_WRITTEN TASK 1_:
In the film review below, which old song is shown for only about one minute of its length?

_PROVIDED PASSAGE_:

○ ○ ○ ○ ○

I Am Trying to Break Your Heart
Published October 11, 2002
And there is also the grand contradiction - missed by many who have covered the Wilco story - of the money. Wilco slams the label for thinking only about money in their decisions about Yankee Hotel Foxtrot, and Fricke chimes in with another hard-to-believe-considering-who-it's-coming-from rant about how music isn't about money, but then the triumph at the end of the film is that they sell the record back to the same parent company whose label dropped them, Time Warner, for three times the amount that it took to record it. That's right - both Reprise, the label that dropped them, and Nonesuch, the label that understood them, are owned by the same massive multinational corporation. This makes the band happy? On the basis of what principle? I'm genuinely baffled. I can only make another uncharitable assumption - Wilco is confused about its own principles.
And finally, where is Yankee Hotel Foxtrot in this movie? It's ostensibly the subject, but we hear only very brief snippets of it. Near the beginning, there are a couple of wonderful alternate versions of songs that appear on the record (most notably, "I Am Trying to Break Your Heart"), but much of what we hear of this record is its inception, and not the finished product. The finished product is what is great. The scenes of them making the record are unimpressive, and, sadly, as self-congratulatory as the rest of the movie, pocked with constant reminders of how collaborative and open-minded the band is (the man who says this is later kicked out of the band). Even the extended live sequences miss the mark, focusing on old material that is largely standard four-bar rock and roll, and doesn't even suggest how daring the record in question is. The one old song that truly belongs in the movie, "Misunderstood," is presented for about one minute of its six or seven minute length. Meanwhile, a song off of their first lackluster album "A.M." gets the full treatment, and bores the audience to sleep with its repetitive bombast.

○ ○ ○ ○ ○

_MATERIAL PROVIDED_:
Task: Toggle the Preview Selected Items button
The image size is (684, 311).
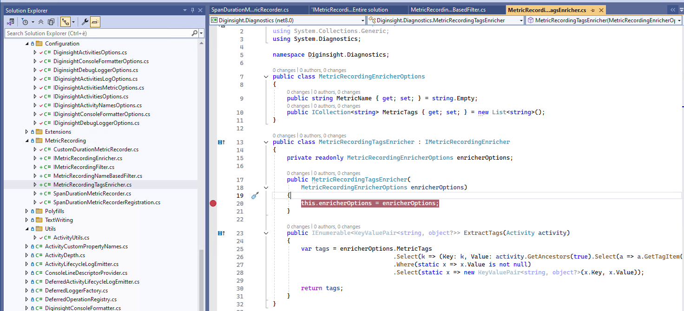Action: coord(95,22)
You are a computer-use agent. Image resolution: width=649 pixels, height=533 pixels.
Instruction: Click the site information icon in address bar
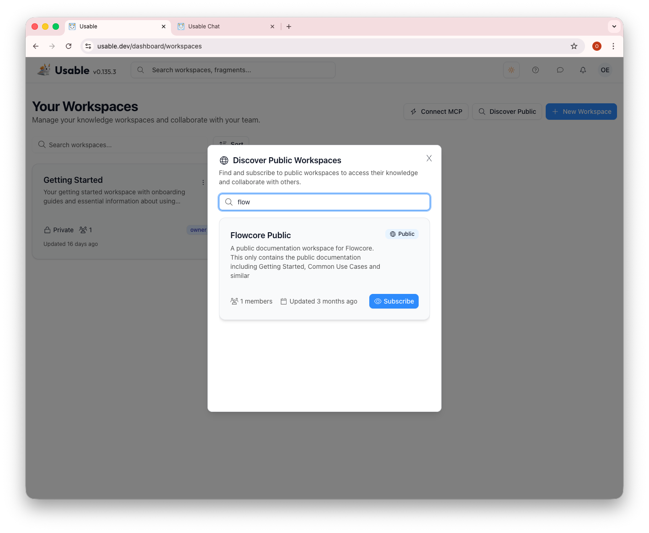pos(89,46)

○ ○ ○ ○ ○

_WRITTEN TASK 2_:
Copy the records from the line containing "You are a computer-use" through the end of the records, including both ends, and leave out the pictures.

_EXERCISE OUTPUT 1_:
"Misunderstood"

_EXERCISE OUTPUT 2_:
You are a computer-use agent. Image resolution: width=649 pixels, height=533 pixels.
Instruction: Click the site information icon in address bar
pos(89,46)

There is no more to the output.